What you should do: Copy out word for word everything in the material from the line containing "You are a computer-use agent. The" down to the end of the material, leaving the pictures out of your answer.

Provided data:

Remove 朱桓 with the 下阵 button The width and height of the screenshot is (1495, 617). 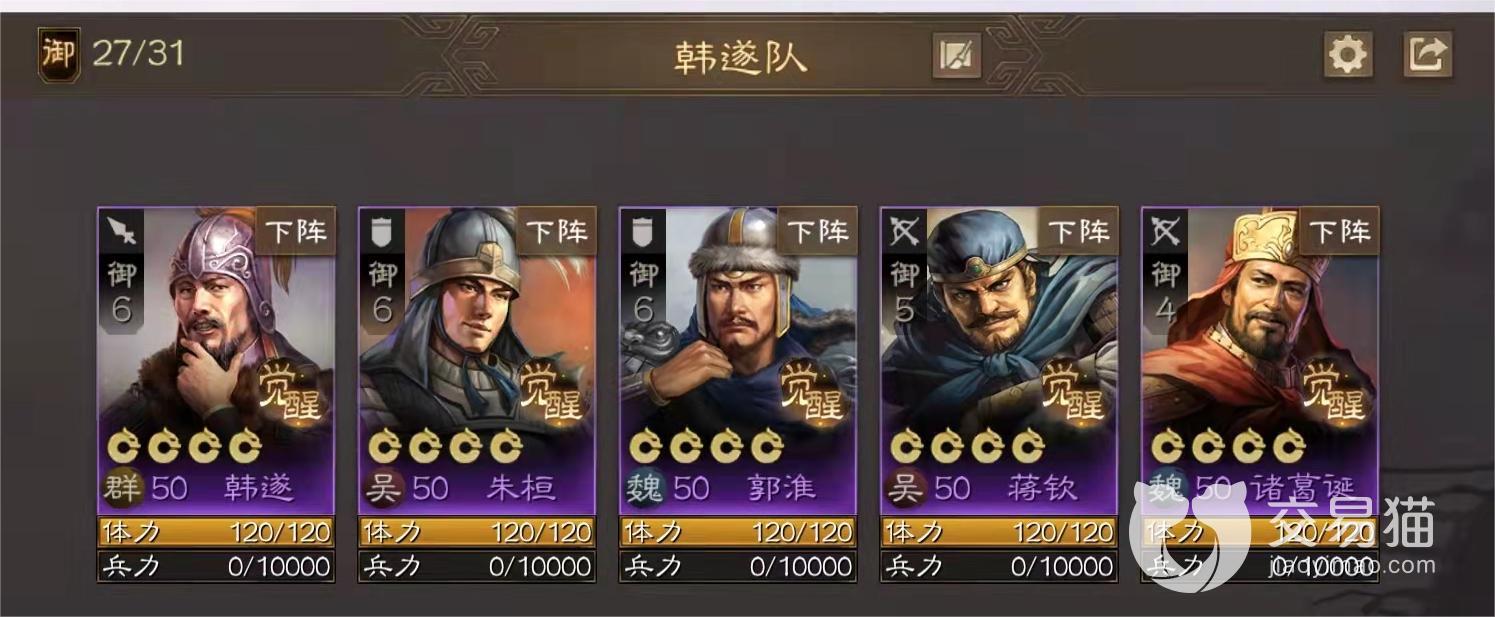[x=558, y=232]
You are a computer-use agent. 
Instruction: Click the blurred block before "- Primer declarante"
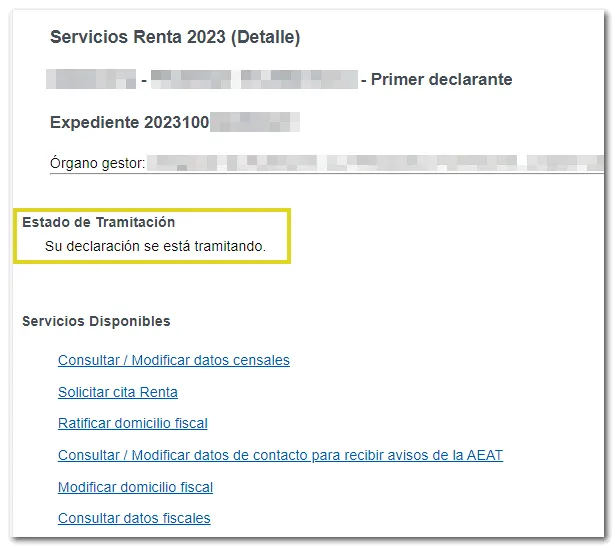click(299, 80)
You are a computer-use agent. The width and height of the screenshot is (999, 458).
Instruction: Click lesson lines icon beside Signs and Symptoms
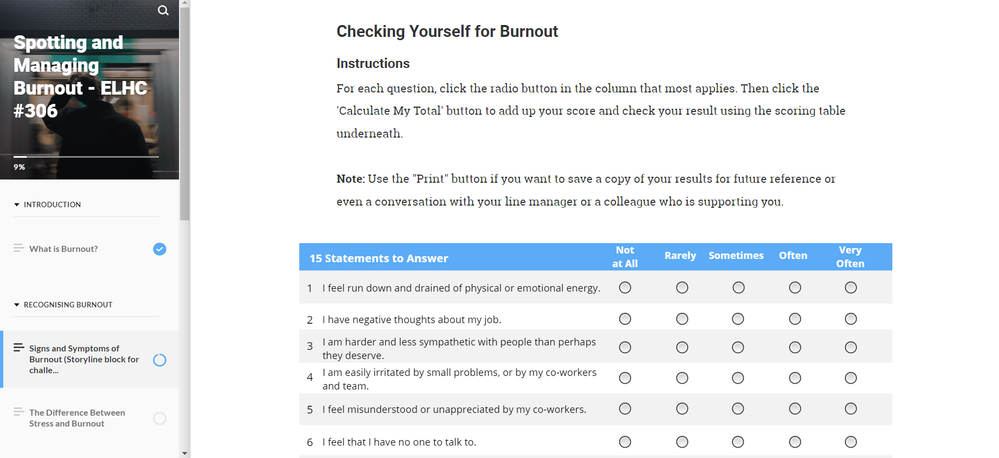click(18, 348)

Full response:
You are a computer-use agent. The width and height of the screenshot is (999, 458).
Instruction: Click lesson lines icon beside Signs and Symptoms
click(18, 348)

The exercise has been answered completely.